Prompt: If a line in the listing carries the word "Markov", return a copy of that line.

Working data:
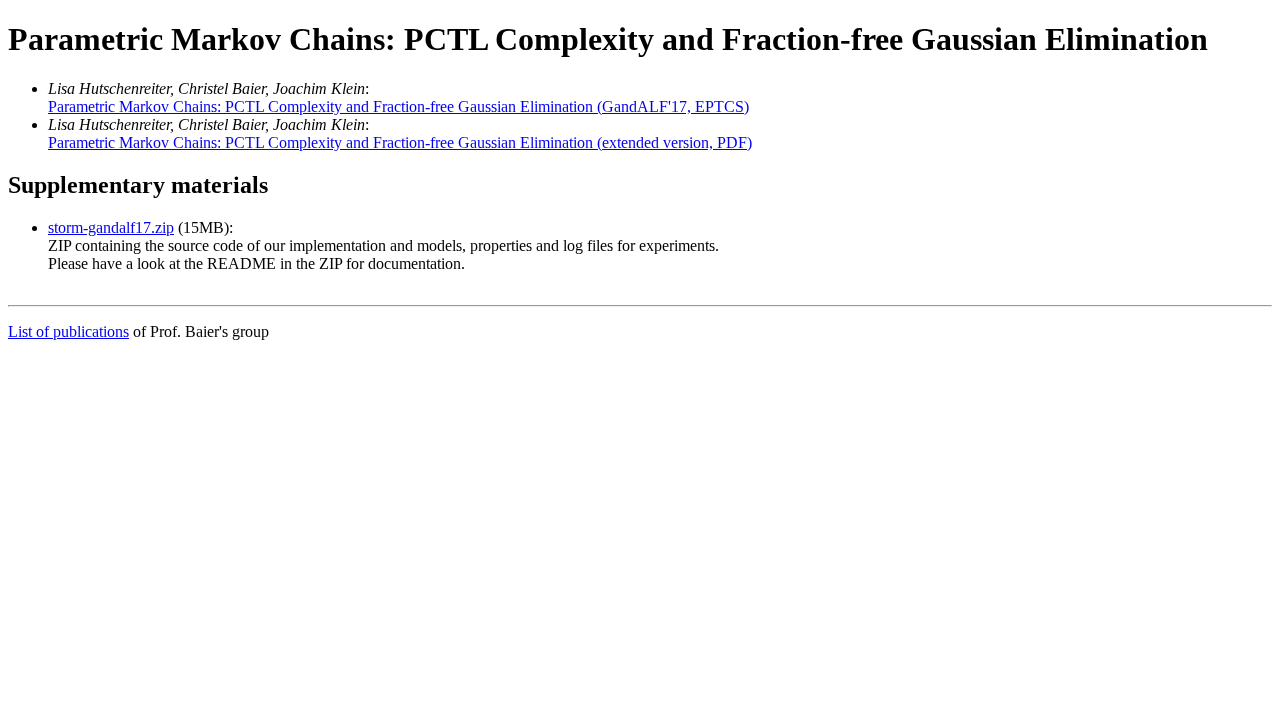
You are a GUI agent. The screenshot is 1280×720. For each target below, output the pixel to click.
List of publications (68, 331)
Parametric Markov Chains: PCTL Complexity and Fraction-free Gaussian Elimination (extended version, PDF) (400, 142)
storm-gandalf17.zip (111, 227)
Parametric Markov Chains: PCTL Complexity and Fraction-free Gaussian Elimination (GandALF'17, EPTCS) (398, 106)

Finished task:
Parametric Markov Chains: PCTL Complexity and Fraction-free Gaussian Elimination (extended version, PDF) (400, 142)
Parametric Markov Chains: PCTL Complexity and Fraction-free Gaussian Elimination (GandALF'17, EPTCS) (398, 106)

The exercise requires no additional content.